Authors’ contribution

KK, KL, and AA designed the study. KL and AA designed and acquired samples for the spent culture media analysis. AA performed the experiments on surplus embryos embryos. UBK took part in study design and data acquisition at the region Hospital Horsens. YY designed and performed the deep sequencing experiments. JK designed the deep sequencing experiments and performed the interpretation of the sequencing analysis. BS contributed substantially to the acquisition of data and interpretation of the miRNA analysis. JI, TH and CH contributed substantially to the interpretation of data. KK interpreted the miRNA data and wrote the first draft. All authors critically reviewed and approved the final version of the manuscript.

Funding information

This work was supported by unrestricted grants from Vitrolife (Grant for the development of ART), the Hjalmar Svensson Foundation, VP legacy on recommendation from Novo Nordisk, and the Danish Council for Independent Research Medical Sciences.

Data availability

All data will be made accessible on request.

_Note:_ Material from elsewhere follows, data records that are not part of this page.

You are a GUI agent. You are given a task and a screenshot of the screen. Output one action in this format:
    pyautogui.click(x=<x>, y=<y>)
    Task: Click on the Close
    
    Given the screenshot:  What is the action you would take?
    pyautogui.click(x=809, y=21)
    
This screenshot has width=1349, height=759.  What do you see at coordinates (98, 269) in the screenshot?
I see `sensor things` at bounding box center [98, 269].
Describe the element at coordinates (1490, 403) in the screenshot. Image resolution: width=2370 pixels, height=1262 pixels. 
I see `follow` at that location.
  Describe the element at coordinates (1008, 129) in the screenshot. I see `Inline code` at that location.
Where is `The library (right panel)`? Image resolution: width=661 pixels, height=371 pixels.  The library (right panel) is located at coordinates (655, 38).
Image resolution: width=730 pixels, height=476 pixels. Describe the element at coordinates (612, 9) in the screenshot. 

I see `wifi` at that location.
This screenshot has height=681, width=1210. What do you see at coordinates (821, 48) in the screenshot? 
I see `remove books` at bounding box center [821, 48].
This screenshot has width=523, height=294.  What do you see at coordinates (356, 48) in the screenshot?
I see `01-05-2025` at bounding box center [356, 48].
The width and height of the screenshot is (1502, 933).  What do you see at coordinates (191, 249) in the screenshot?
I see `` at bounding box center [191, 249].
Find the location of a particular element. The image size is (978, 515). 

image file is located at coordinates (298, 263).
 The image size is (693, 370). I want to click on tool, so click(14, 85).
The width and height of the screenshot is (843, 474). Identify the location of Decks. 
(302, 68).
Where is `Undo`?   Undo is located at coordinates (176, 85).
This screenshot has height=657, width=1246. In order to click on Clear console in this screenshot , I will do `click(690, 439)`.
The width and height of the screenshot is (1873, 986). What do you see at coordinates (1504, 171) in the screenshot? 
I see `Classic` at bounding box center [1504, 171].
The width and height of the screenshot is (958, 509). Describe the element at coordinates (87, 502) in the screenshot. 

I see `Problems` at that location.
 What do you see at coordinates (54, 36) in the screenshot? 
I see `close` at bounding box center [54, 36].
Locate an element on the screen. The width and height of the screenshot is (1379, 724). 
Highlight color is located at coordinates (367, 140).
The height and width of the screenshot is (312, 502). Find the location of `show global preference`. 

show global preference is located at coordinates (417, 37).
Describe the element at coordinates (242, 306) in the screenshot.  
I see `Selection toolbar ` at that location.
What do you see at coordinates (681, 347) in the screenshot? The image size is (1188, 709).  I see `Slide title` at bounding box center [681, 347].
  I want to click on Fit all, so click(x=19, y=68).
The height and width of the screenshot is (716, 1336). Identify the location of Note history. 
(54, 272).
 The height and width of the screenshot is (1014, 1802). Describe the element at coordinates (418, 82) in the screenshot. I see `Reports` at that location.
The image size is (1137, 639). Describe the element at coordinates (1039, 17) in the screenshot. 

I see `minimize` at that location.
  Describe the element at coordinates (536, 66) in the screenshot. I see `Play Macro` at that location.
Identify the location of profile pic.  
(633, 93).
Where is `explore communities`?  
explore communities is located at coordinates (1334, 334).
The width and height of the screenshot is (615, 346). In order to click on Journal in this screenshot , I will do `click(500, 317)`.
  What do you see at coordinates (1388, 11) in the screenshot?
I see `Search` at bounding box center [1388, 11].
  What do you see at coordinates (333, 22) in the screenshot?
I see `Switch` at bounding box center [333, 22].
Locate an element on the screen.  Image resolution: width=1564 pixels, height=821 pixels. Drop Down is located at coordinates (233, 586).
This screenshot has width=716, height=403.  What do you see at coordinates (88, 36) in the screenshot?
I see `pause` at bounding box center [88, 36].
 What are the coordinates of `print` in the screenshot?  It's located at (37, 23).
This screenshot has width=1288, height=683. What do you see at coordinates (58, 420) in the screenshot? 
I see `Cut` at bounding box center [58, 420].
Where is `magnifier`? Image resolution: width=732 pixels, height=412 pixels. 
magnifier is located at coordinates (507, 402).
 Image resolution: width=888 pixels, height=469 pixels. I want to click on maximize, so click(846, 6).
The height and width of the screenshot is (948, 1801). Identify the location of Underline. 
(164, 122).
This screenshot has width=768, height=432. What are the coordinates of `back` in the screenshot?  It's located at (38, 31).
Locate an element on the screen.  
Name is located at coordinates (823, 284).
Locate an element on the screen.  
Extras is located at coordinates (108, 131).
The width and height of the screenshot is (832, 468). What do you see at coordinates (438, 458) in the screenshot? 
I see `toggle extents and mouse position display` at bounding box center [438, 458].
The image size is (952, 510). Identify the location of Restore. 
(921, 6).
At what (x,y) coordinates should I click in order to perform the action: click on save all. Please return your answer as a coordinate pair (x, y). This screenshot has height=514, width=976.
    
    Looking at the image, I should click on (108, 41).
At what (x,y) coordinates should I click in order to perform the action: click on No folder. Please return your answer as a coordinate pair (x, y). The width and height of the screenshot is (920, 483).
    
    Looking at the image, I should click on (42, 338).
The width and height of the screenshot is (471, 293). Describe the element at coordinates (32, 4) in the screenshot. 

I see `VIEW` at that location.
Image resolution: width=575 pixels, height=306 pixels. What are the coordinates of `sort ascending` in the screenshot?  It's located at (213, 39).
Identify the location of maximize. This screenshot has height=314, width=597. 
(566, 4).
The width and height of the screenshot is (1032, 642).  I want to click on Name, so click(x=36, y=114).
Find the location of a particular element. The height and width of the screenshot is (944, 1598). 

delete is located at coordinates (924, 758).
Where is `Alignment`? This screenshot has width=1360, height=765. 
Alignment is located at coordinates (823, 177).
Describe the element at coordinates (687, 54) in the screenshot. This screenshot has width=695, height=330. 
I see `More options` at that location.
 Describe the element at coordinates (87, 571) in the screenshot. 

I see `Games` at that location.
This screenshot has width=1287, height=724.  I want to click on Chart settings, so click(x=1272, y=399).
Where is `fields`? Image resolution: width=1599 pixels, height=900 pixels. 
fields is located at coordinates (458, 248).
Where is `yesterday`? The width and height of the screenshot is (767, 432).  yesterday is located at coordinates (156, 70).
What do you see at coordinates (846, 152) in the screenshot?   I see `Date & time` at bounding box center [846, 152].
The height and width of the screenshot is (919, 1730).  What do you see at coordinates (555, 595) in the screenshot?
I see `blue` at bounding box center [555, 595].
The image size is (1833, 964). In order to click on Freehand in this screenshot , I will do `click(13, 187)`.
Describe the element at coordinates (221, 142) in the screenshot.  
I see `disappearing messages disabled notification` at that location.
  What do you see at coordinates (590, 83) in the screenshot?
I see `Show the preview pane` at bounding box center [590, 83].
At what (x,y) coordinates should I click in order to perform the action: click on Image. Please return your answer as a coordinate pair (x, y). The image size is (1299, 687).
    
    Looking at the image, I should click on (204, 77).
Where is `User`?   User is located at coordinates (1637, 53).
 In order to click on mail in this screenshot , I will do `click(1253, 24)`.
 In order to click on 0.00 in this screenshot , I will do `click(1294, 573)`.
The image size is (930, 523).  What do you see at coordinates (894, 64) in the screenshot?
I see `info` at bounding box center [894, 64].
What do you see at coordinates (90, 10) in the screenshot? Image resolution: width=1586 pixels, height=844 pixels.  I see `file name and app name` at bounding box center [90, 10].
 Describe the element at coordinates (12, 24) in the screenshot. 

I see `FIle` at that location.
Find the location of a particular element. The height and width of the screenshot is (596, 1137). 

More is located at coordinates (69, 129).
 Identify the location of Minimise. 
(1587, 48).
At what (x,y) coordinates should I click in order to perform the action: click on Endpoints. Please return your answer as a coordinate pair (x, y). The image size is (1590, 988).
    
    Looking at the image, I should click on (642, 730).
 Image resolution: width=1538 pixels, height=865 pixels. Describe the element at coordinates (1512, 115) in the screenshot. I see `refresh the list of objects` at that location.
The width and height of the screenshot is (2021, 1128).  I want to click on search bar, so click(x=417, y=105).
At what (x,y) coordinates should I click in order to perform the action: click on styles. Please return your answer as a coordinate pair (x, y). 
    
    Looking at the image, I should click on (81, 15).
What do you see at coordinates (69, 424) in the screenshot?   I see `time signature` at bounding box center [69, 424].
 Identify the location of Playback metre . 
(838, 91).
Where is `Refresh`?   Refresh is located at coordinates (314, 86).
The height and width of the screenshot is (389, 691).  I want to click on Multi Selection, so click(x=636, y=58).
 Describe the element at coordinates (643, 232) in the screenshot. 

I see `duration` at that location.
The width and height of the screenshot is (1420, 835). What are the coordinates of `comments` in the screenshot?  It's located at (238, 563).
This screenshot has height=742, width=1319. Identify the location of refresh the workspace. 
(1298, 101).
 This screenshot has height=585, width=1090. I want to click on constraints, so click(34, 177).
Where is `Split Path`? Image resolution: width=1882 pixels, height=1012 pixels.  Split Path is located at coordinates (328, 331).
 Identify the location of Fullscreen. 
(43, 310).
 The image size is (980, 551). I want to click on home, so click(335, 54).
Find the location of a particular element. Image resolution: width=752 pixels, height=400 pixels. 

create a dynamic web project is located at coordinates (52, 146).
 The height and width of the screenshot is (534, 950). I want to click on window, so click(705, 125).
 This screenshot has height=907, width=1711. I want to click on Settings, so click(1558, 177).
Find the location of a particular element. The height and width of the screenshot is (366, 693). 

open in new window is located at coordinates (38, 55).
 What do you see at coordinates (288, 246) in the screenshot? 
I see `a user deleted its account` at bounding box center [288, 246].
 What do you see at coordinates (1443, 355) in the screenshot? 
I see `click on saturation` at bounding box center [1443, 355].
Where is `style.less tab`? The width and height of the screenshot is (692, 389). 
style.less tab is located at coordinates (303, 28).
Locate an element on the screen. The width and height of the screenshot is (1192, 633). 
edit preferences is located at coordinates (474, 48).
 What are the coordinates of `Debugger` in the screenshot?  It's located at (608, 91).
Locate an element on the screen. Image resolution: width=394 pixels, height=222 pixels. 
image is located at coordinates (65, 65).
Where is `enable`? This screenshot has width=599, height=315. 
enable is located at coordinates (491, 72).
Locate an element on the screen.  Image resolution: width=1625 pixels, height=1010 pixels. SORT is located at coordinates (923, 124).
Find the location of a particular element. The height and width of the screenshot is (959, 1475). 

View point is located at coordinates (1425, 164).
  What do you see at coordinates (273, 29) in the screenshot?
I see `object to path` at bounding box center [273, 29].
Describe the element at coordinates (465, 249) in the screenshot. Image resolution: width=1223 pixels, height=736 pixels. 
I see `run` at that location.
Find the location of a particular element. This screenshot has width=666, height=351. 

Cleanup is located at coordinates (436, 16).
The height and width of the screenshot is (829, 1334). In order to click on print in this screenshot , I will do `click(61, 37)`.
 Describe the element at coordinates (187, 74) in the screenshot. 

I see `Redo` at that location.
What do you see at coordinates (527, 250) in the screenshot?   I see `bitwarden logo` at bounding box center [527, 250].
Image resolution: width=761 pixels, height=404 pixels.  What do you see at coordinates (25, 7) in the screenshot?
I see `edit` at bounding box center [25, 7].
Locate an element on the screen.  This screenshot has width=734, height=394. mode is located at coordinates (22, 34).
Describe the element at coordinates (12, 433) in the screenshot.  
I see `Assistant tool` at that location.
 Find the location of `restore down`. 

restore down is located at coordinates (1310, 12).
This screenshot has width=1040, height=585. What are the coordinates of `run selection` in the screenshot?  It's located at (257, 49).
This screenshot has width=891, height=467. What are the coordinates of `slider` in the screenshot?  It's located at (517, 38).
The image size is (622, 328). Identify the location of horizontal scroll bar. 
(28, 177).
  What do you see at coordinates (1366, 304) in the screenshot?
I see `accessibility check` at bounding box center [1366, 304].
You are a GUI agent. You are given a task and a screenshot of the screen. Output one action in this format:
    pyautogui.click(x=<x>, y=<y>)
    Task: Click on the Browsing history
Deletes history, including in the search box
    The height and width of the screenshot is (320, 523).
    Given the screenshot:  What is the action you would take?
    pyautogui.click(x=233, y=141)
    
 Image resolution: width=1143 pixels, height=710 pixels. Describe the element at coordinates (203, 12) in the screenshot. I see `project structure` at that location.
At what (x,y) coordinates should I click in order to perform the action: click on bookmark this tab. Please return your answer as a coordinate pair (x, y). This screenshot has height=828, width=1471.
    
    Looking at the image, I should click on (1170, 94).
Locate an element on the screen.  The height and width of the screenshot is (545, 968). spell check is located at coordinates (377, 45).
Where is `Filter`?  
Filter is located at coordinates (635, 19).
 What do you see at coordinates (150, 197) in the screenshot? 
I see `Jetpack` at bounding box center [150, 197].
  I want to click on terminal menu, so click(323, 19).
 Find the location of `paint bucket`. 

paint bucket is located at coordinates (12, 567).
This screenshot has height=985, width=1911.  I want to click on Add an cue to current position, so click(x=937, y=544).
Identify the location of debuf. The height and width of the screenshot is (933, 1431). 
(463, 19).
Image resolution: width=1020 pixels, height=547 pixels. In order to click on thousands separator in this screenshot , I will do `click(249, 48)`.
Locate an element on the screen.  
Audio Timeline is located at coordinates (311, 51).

Compliance with ethical standards

Conflict of interest

The authors declare that they have no conflict of interest.

Ethics approval

The study was approved by the Ethics committee in Gothenburg (Dnr: 066-15), by the Central Denmark Region Committees on Biomedical Research Ethics and the Danish Data Protection Agency.

Consent to participate

Informed consent was obtained from all individual participants included in the study.